By the time I had arrived at this place, the desert “casita” according to air b&b, it was darkening. It was getting dark and the heavy locks on the gate and the instructions which I could not pull up on my phone on account of the bad reception and my memory failing made it difficult. This place I finally arrived at after sundown on Friday night; it was totally silent. The thousands of cars pouring into Las Vegas on I-15 in the northbound lanes as I flew the other way were not looking for silence. But as a resident of Vegas, one begins to need this silence to stay sane. The ring of the slots, the music pouring from the clubs, the engines of the jets flying in and out of Mccarran… it makes for a constant drone, one that stays with you even as you lay in bed at night.

These sounds now became the crackle of gravel underneath tires; the chirping of crickets; the clank of metal on metal as the locked clicked and the big gate swung open. These were the new sounds that broke the silence of this Mojave Desert evening. As I arrived, for a moment my mind wondered to the recent prison break in Los Angeles a few days prior and my curious study of a map about where one might go if they where running from the law; they probably wanted silence, too. So I went into the house with a dog and a backpack and a Beretta in my hand and put that out of my mind – because silence and seclusion is good, but it’s also good to have an insurance policy.

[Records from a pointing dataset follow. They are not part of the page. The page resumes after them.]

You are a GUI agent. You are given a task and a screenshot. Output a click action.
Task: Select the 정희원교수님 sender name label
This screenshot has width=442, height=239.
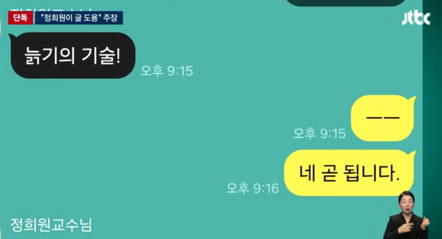tap(51, 225)
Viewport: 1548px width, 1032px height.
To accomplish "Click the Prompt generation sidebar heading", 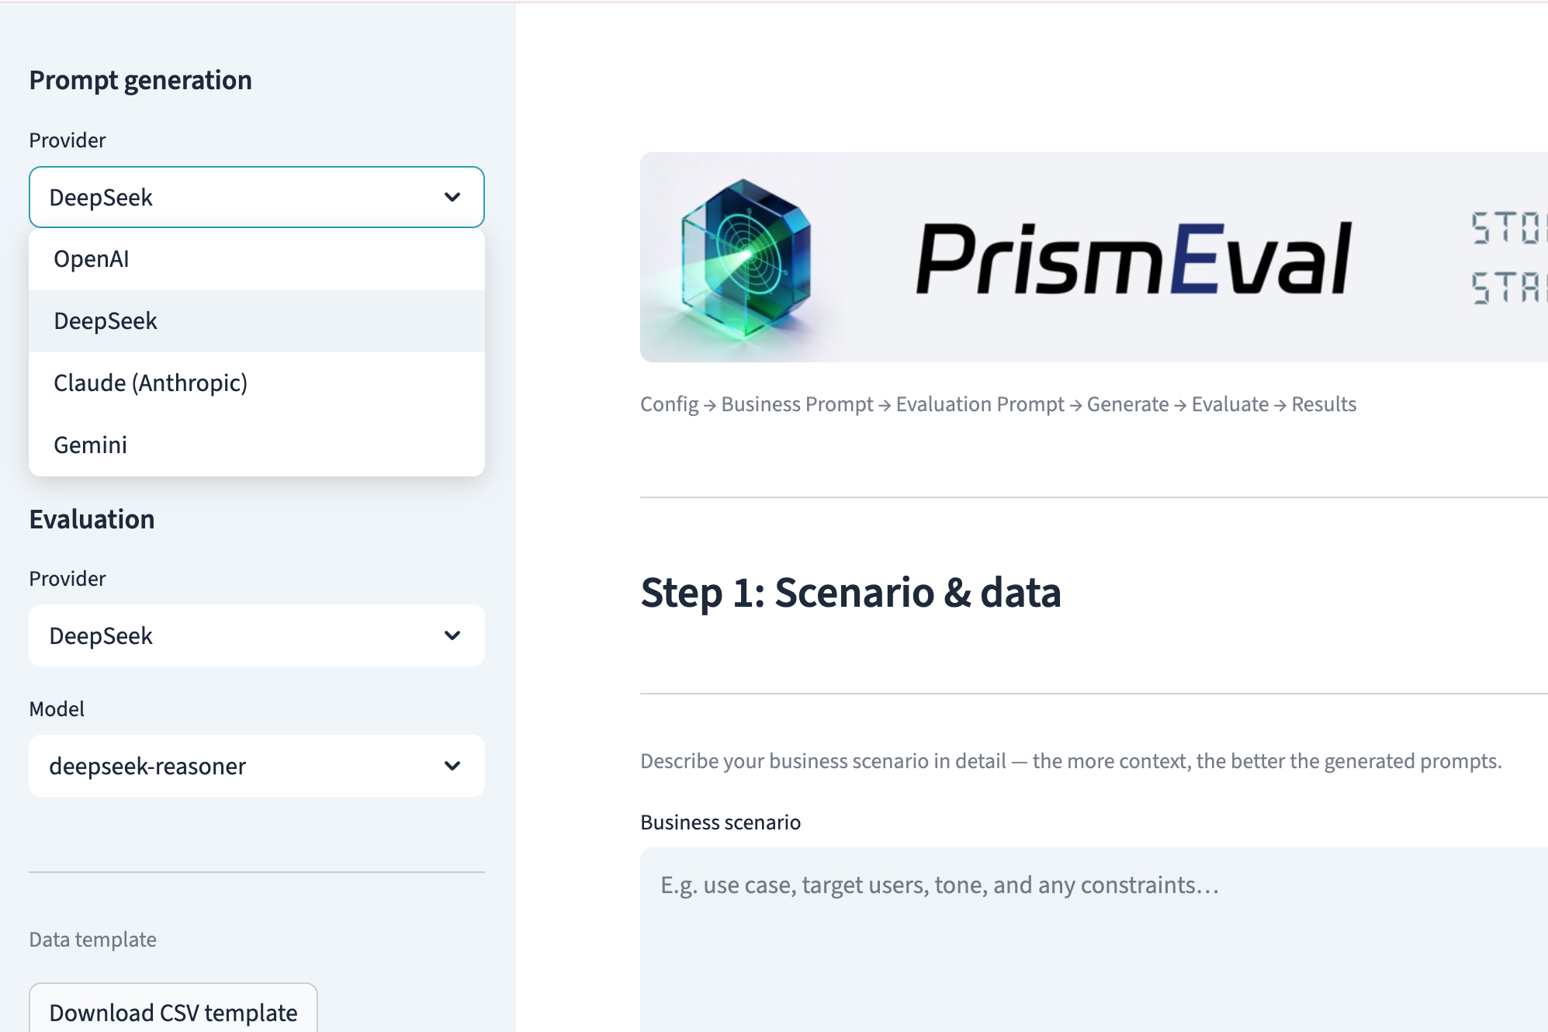I will (x=140, y=80).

The house smelled of old wood and books and gave the sort of comfort that is unique when you know it is the only roof around you for miles. It was simple and small and had a clawfoot tub in the middle of the front yard which had a hose running to it in some attempt at a hot tub I suppose. There was a record player with a bunch of old records: Ella Fitzgerald, Gershwin, the soundtrack to My Fair Lady. Clearly the owner had class or was desperately trying to appear that way. So I put on the Ella and felt truly high class as I cracked open Michener and a bottle of wine; I lit a fire and Abby lay at my feet on the porch as the sun set.

By the time Greg and Veronica arrived that evening it was dark and I’d been through the Ella twice and a few chapters of Michener which were very long chapters and half the bottle of wine and stoked the fire three times. I also found out that you could flip the record to hear more songs. Marvelous. The headlights came down the road so bright and I squinted as they lit up the front of the casita like it were some criminal being interrogated. I hoped it was them because those escapees from Los Angeles still lingered in my mind.

This place was so far from Las Vegas. All those people I’d passed going the other way. The bright lights. The activity. But here: the stars. Millions of tiny bright pinpricks against the darkness. We dragged out the cheap telescope and a camera and tripod through the cactus far into the yard and I showed Greg how to take night time pictures which did not turn out correctly. But the stars put on a show. Just a few hundred miles away, Luxor pierced into the sky with its bright vertical spotlight. But here: God showed His light. Ella sang her songs. The fire burned. I escaped.